Religion in Public Charter Schools, and
Why We Shouldn’t Push for Exception

I have been thinking a great deal about this new article from eJewishPhilanthropy, which examines how Oklahoma’s Jewish community is pushing back against a proposed shift in a Hebrew charter school model.

Years ago, I was invited to sit on an exploratory committee examining the possibility of Hebrew language charter schools in the Atlanta area. I entered that work as a firm supporter of the separation of religion and government. That position included opposition to religious language on public documents, religious invocations in legislative bodies, and any blurring of constitutional boundaries that protect both religious freedom and pluralistic democracy.
Because of that commitment, we went deep. We studied how a Hebrew language immersion charter school could exist fully within public education while remaining constitutionally sound. That meant language acquisition rooted in culture, history, geography, literature, and some Israel education, without religious instruction, worship, or endorsement.
That distinction matters.
What appears to be happening in Oklahoma crosses that line, and it does so at a particularly dangerous national moment. We are living through an era in which elected officials openly assert that the United States is a Christian country and suggest that those who are not Christian are suspect or lesser. These statements are not fringe. They are being made by sitting lawmakers and amplified in mainstream political discourse.
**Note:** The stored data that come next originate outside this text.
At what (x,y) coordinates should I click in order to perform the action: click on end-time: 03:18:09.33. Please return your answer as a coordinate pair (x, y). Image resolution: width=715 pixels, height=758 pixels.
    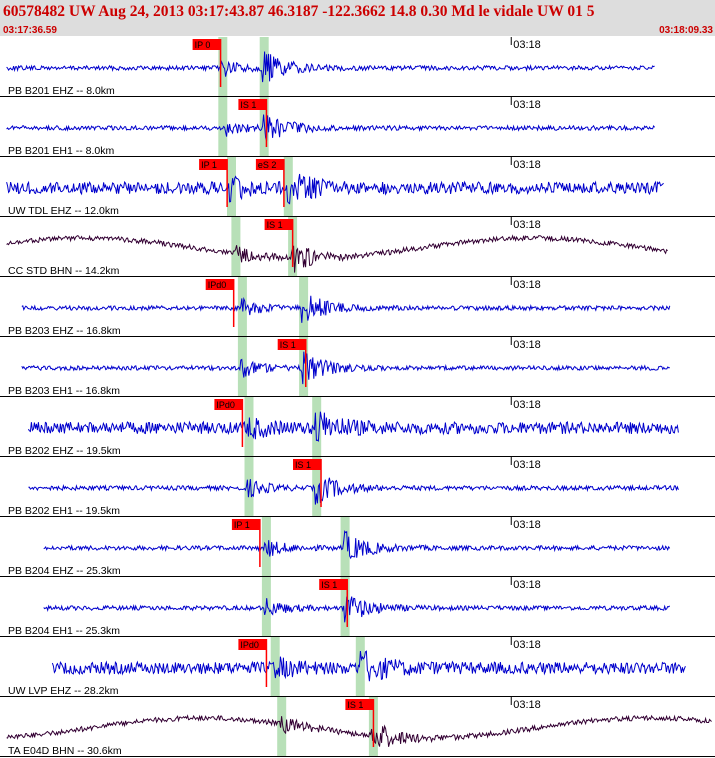
    Looking at the image, I should click on (686, 30).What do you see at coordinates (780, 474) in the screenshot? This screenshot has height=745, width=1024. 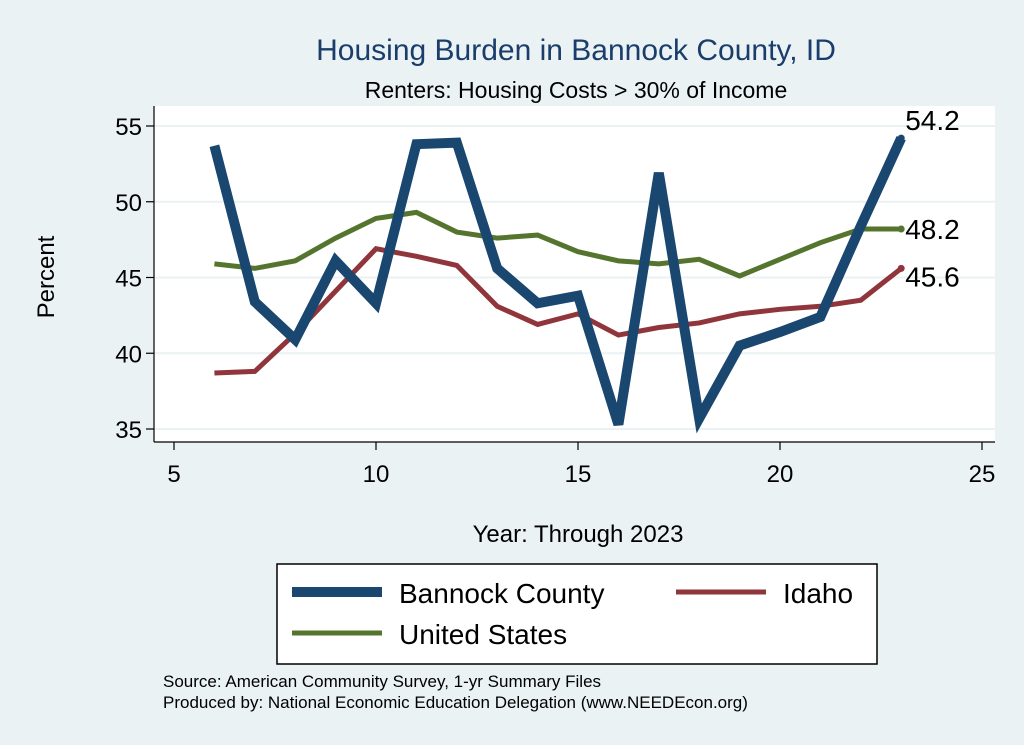 I see `x-tick-label-20: 20` at bounding box center [780, 474].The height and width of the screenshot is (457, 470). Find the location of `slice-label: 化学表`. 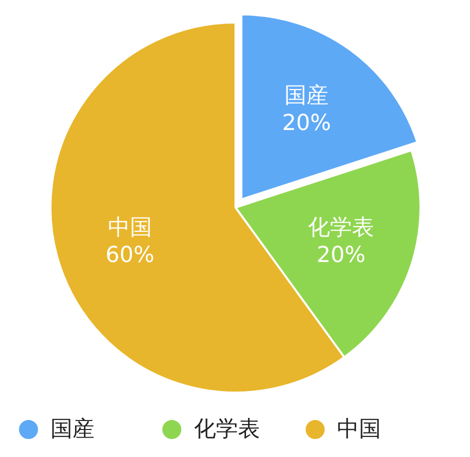

slice-label: 化学表 is located at coordinates (341, 228).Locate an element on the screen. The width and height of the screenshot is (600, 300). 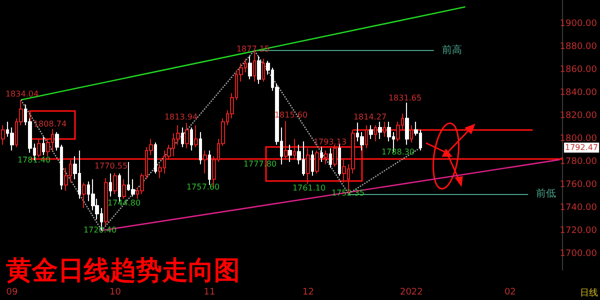
y-tick-label: 1840.00 is located at coordinates (579, 93). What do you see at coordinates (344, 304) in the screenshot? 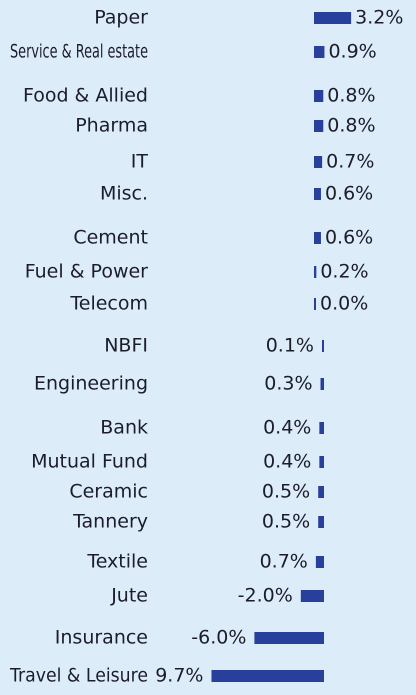
I see `value-label: 0.0%` at bounding box center [344, 304].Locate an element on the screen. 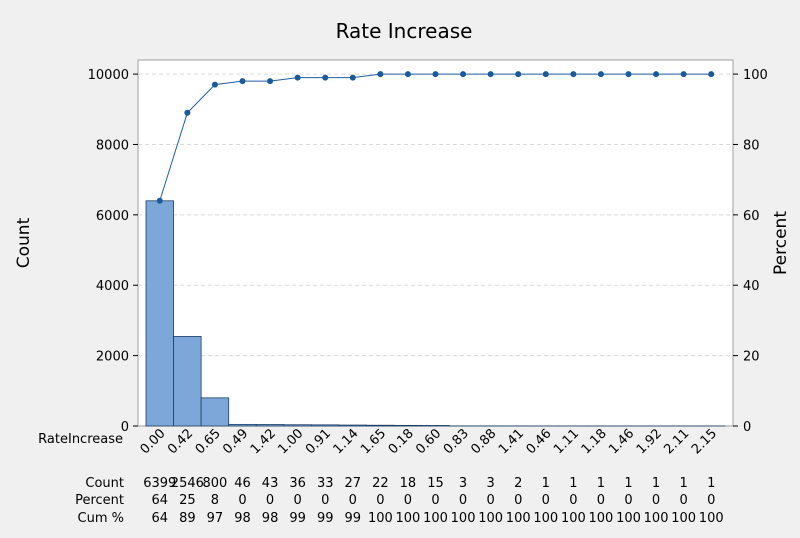 The width and height of the screenshot is (800, 538). category-label: 0.88 is located at coordinates (484, 442).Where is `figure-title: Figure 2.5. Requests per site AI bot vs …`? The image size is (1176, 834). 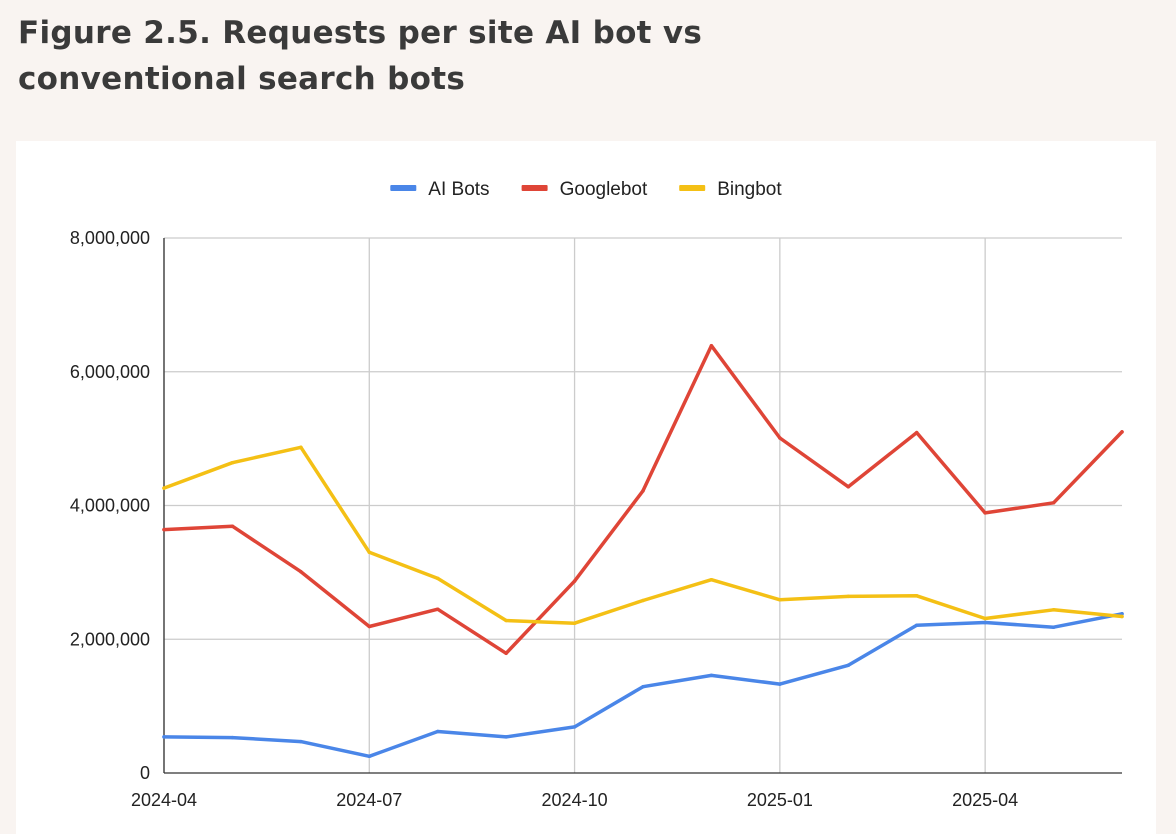 figure-title: Figure 2.5. Requests per site AI bot vs … is located at coordinates (360, 56).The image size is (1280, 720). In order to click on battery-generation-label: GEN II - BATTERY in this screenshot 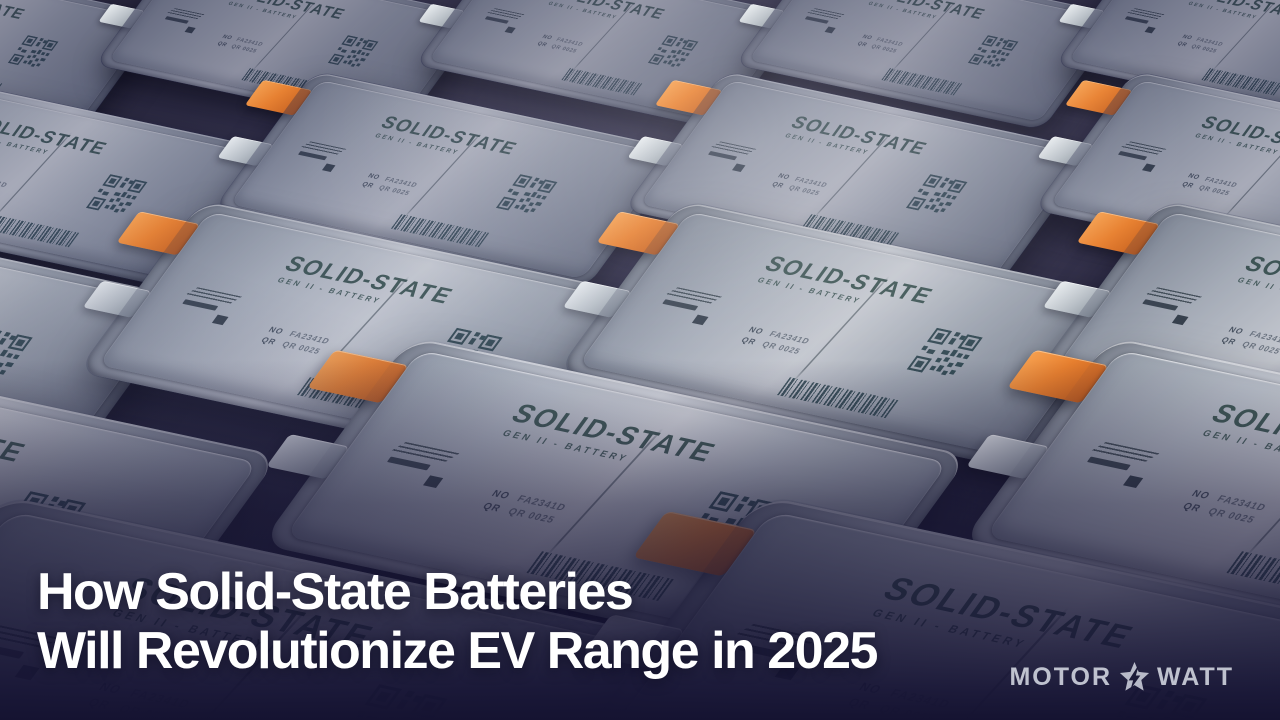, I will do `click(1258, 290)`.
Against that backdrop, many of us had a visceral reaction when an Oklahoma school district announced the purchase of thousands of Trump Bibles so that a Bible could be placed in every classroom. That reaction was not partisan. It was not JUST constitutional. It was a reaction to a threat to religious freedom — a threat to OUR religious freedom. That reaction reflected an anger that taxpayer dollars were being used for religious intrusion into public education.
This is no different.
Once religious instruction enters public education, accreditation does not protect democracy. The First Amendment is meant to. But constitutional protections are not self executing. They rely on enforcement, litigation, and political will, all of which can take years to unfold, if they unfold at all. Even when violations are eventually challenged, appeals can drag on for years. During that time, students are taught, normalized, and shaped by content that never should have entered public education in the first place.
This is not only about the Ten Commandments or symbolic religion in classrooms. It is about whether our tax dollars can be used for religious indoctrination at all. Once public funds are permitted to support religious instruction, whether Christian, Muslim, Jewish, or otherwise, we lose one of the core safeguards of the First Amendment. That amendment was designed to protect both freedom of religion and freedom from religion, precisely because minority communities cannot rely on majority restraint.
We already know that in some private religious day schools, particularly those tied to extremist outliers, students are exposed to antisemitic material, Holocaust distortion, or ideologically driven hostility toward Jews. Oversight, via accreditation, in those settings is uneven and slow. If similar ideological drift occurs in public charter schools, the stakes are far higher. Taxpayer funds are involved. Students cannot easily opt out. And precedent is created.
Book censorship further exposes how fragile these protections are. Across the United States, school districts have banned or restricted books that are foundational to Jewish history, Holocaust education, and broader human rights literacy. The Diary of Anne Frank has been repeatedly challenged, removed, or placed behind parental permission requirements, often under the guise of protecting students from discomfort.
Other frequently banned or challenged works include Maus by Art Spiegelman, Night by Elie Wiesel, and educational resources from the United States Holocaust Memorial Museum, all of which are central to understanding antisemitism, genocide, and Jewish history.
Book bans do not operate in isolation. The same political battles that restrict the teaching of Black history under the banner of opposing so-called CRT demonstrate how easily state and district authorities can intervene to control historical narratives. When governments decide which histories are acceptable to teach and which are too uncomfortable or politically inconvenient, minority narratives become conditional. Jewish immigration history, antisemitism, refugee exclusion, and Israel are all vulnerable to distortion or erasure in that environment.
So the question must be asked plainly. What happens when a Jewish charter school exists within a district or state system that bans or restricts the very literature and historical frameworks that tell our story truthfully? What protections exist when political ideology, not pedagogy, determines what can be taught?
At that point, we lose our voice. We lose the moral and legal standing to say this is not acceptable. We cannot credibly oppose Christian nationalist efforts to embed religion into public education if we are willing to blur those same boundaries ourselves. If we are disturbed by Bibles in every classroom, we should be equally disturbed when publicly funded Jewish schools drift toward religious instruction.
Hebrew charter schools work because they are grounded in language immersion, not religion. Once that line erodes, the entire model becomes vulnerable, along with the constitutional protections minority communities depend on.
This is not just a Jewish issue.
It is a constitutional issue.
It is a pluralism issue.
It is a democratic survival issue.
Clear boundaries are not a rejection of identity. They are what make shared civic life possible. Especially now, we cannot afford to forget that.